Am 25.01.2016 fand im Berliner Abgeordnetenhaus im Ausschuss für Inneres, Sicherheit und Ordnung die Anhörung zum Gesetz zur Änderung abstimmungsrechtlicher Vorschriften (u.a. zu Unterschriften für Volksentscheide) statt. Seitens des Aktionsbündnis A100 stoppen waren drei Mitstreiter/innen dabei.

Hier der von der Fraktion der SPD und der Fraktion der CDU eingebrachte Antrag und eine Stellungnahme dazu von Mehr Demokratie e.V.

Die Besucherplätze waren restlos belegt. Hier die Tagesordnung. Als wir nach Tagesordnungspunkt 1 gingen, standen draußen vor der Tür viele von der Initiative Tempelhofer Feld und warteten auf freie Plätze.

Beschlossen wurde am 25.01.2016 nichts.

Der neue Gesetzentwurf soll bis 10.02.2016 vorliegen, am 15.02.2016 soll es dann weitergehen.

Ein Wortprotokoll von der Anhörung wird es auch geben.

Hier das Wichtigste:

Anlass für die Gesetzesänderung soll der aus der Luft gegriffene angebliche Missbrauch („massenhafte Fälschung“) bei den Unterschriftensammlungen sein sowie das angebliche Finanzungleichgewicht Senat – BI.

Komischerweise gab es nicht ein Gerichtsverfahren wegen Fälschung als Tatbestand.

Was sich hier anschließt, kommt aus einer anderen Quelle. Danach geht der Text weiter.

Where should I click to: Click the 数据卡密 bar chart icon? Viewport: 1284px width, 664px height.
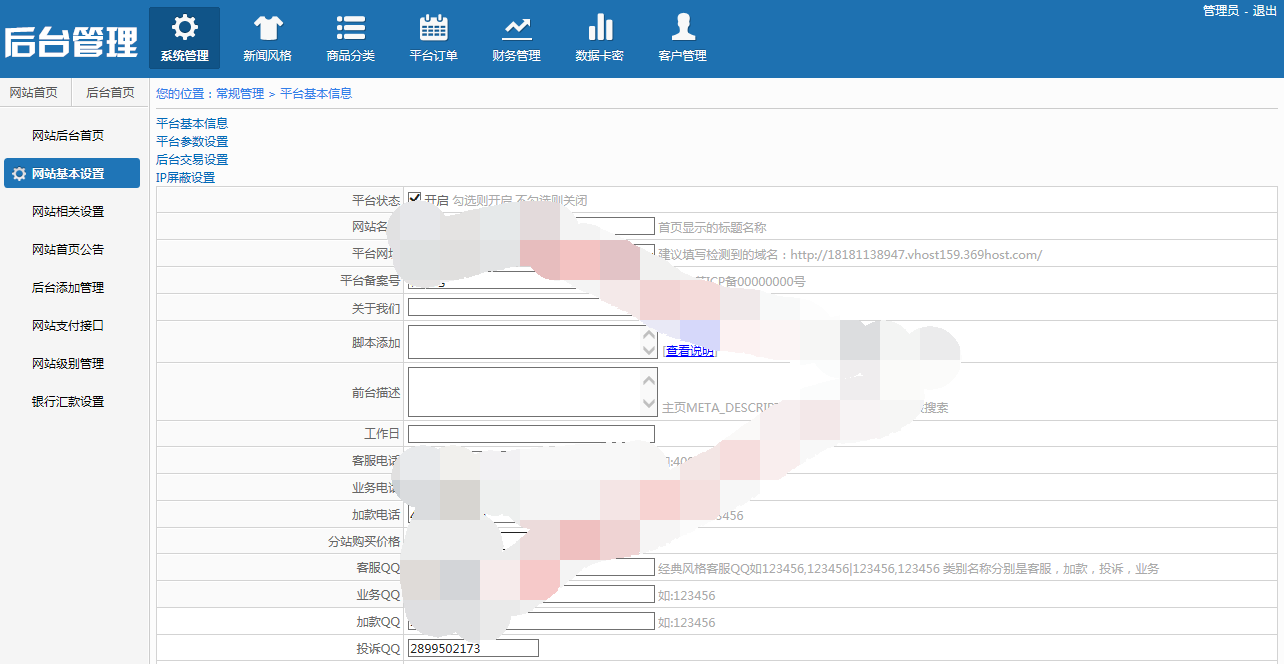600,27
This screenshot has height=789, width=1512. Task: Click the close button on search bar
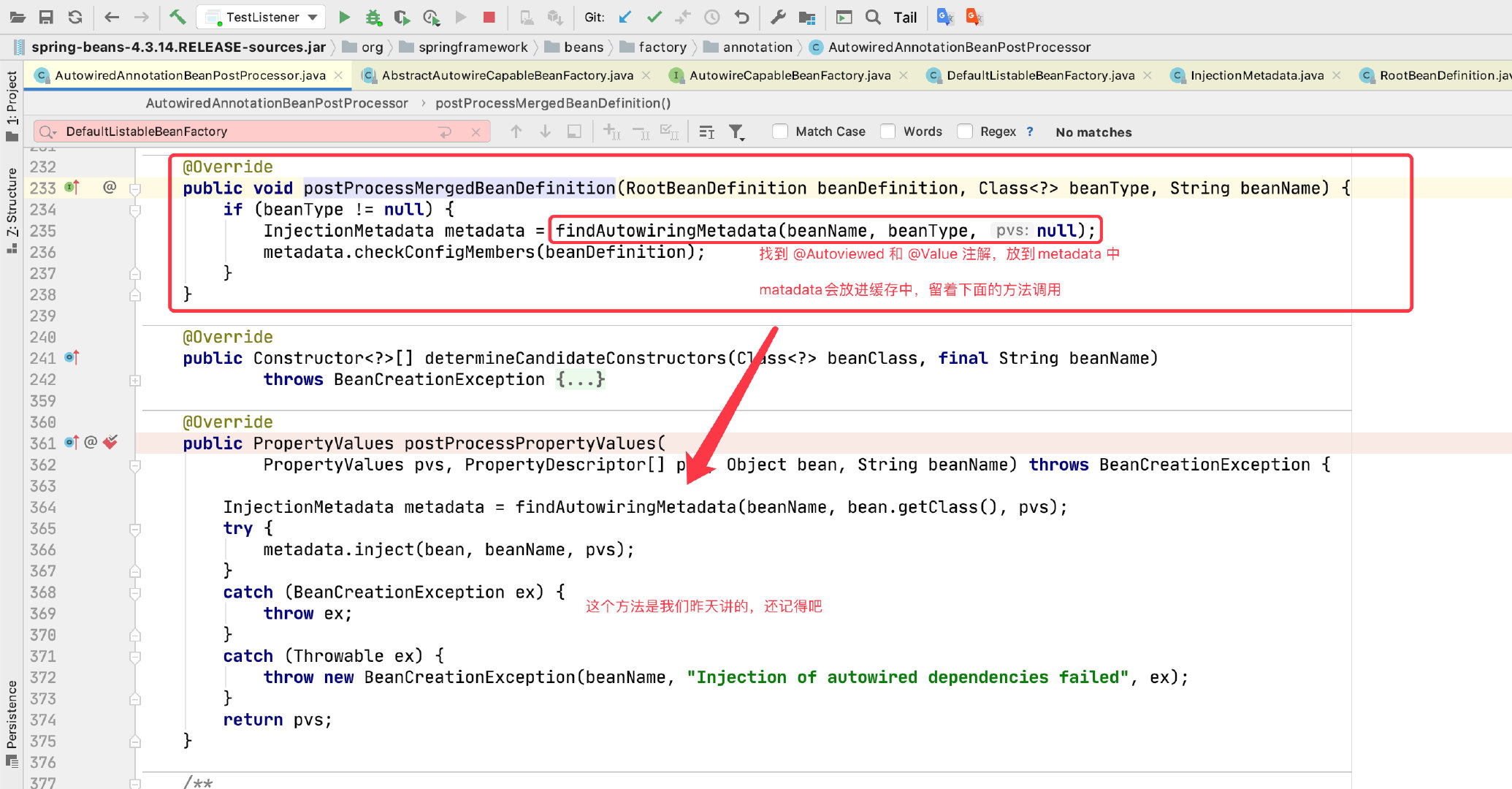pos(477,131)
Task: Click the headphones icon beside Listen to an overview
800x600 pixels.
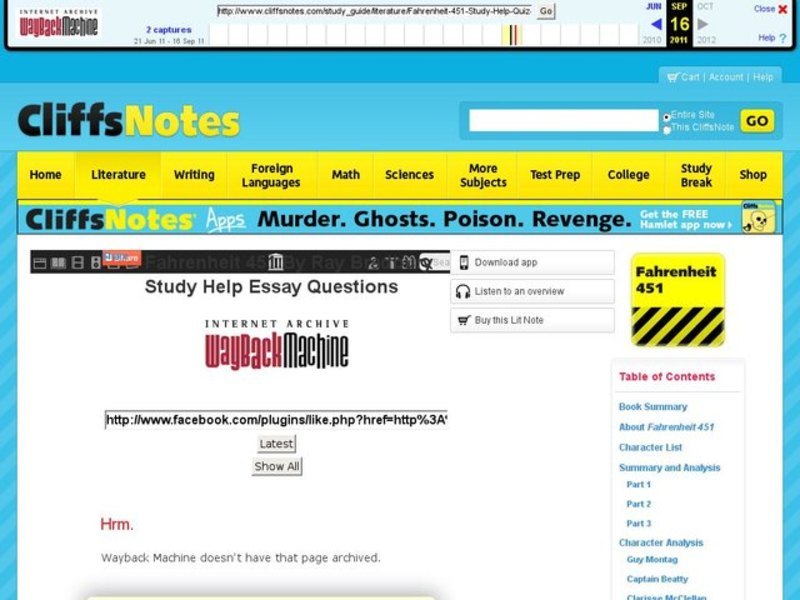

Laut Aussage des anwesenden Anwalts gibt es aus rechtlicher Sicht keinen einzigen zwingenden Grund, das Gesetz überhaupt zu ändern.

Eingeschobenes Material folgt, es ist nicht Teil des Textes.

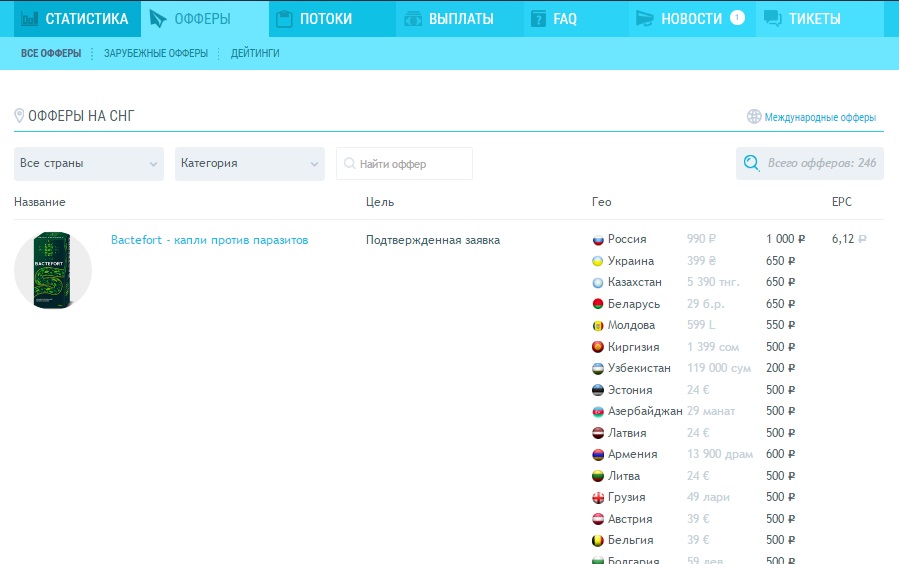
Task: Click the statistics bar chart icon
Action: tap(30, 19)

Es besteht aber Konsens, dass das Geburtsdatum ein wichtiges eindeutiges Identifikationsmerkmal ist und zukünftig vollständig eingetragen werden sollte. Damit wird auch die Prüfung erleichtert. In der Vergangenheit wurde das in den Bürgerämtern unterschiedlich gehandhabt. Mal gültig, mal ungültig.

Diese Änderung bezüglich Geburtsdatum eindeutig zu formulieren, wird als sinnvoll angesehen.

Beim Finanzungleichgewicht, Neutralitätsgebot, Sachlichkeitsgebot und Angemessenheit gehen die Meinungen weit auseinander.

Dass es überhaupt ein Finanzungleichgewicht geben soll, ist nicht nachzuvollziehen. Ein Abgeordneter sprach in dem Zusammenhang von grobem Unfug. Ganz im Gegenteil, der Senat hat einen Öffentlichkeitsvorsprung, ihm stehen Mittel von Anfang an zur Verfügung, während BI, wenn überhaupt, erst am Ende Kosten erstattet bekommen. Angeblich erhalten die BI ja so viele Spendengelder, so dass dem Senat geholfen werden muss. Anders herum wird etwas daraus. Wenn der Senat Geld bekommt, müssen auch die BI Geld bekommen. Usw. usf.

Was nun genau geändert wird, werden wir abwarten müssen. Wie gesagt, am 15.02.2016 geht es in die nächste Runde.